>>
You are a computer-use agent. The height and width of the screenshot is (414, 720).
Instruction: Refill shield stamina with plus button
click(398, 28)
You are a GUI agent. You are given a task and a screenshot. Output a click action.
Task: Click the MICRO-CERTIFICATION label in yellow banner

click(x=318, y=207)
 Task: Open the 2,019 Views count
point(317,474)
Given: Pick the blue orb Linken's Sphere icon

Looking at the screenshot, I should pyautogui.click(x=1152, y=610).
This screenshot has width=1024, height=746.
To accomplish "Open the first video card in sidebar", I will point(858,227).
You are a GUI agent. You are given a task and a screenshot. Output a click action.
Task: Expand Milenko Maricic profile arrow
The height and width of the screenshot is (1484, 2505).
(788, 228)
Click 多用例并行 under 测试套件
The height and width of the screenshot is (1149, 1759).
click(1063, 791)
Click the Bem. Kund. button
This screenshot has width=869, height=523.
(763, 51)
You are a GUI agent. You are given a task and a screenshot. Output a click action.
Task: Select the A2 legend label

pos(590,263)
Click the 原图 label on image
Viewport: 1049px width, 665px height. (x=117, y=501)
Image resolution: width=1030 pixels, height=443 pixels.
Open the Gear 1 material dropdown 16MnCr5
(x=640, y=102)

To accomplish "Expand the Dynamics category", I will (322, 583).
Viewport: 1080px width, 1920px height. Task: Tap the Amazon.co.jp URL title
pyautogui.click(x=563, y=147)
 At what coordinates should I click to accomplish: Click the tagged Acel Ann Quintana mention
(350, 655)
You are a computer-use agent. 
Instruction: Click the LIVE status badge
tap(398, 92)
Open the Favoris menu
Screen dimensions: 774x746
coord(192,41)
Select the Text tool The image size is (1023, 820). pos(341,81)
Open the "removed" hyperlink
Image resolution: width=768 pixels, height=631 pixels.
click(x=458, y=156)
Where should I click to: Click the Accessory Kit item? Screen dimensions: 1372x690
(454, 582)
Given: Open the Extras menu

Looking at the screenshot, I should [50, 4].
<<
**OBJETIVO:**
Altere as linhas da que contém "At what coordinates" até a que contém "Select the Text", substituindo "Favoris" por "Aide" sem mudar mais nada.

**RESPOSTA:**
 At what coordinates should I click to accomplish: Click the tagged Acel Ann Quintana mention
(350, 655)
You are a computer-use agent. 
Instruction: Click the LIVE status badge
tap(398, 92)
Open the Aide menu
Screen dimensions: 774x746
coord(192,41)
Select the Text tool The image size is (1023, 820). pos(341,81)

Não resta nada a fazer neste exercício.